Required work
In the listing beneath this line, copy exactly the lines starting with the one containing "Click the Format Painter brush icon" and going on through the one containing "Given: Open United States of America dropdown".

______________________________

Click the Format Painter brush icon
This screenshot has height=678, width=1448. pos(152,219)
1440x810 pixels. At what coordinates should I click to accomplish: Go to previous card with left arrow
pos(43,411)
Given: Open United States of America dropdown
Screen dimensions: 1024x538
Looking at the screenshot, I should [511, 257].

______________________________

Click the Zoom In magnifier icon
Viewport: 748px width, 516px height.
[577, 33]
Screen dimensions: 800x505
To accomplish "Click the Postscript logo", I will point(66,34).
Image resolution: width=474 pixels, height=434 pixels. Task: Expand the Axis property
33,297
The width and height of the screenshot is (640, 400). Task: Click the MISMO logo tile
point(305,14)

______________________________

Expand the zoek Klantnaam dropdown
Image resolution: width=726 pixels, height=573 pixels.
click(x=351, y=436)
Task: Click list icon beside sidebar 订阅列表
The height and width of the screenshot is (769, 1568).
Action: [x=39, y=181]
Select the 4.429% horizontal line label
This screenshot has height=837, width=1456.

______________________________

Task result
Click the Format Painter brush icon
This screenshot has height=678, width=1448. pos(152,219)
1440x810 pixels. At what coordinates should I click to accomplish: Go to previous card with left arrow
pos(43,411)
Given: Open United States of America dropdown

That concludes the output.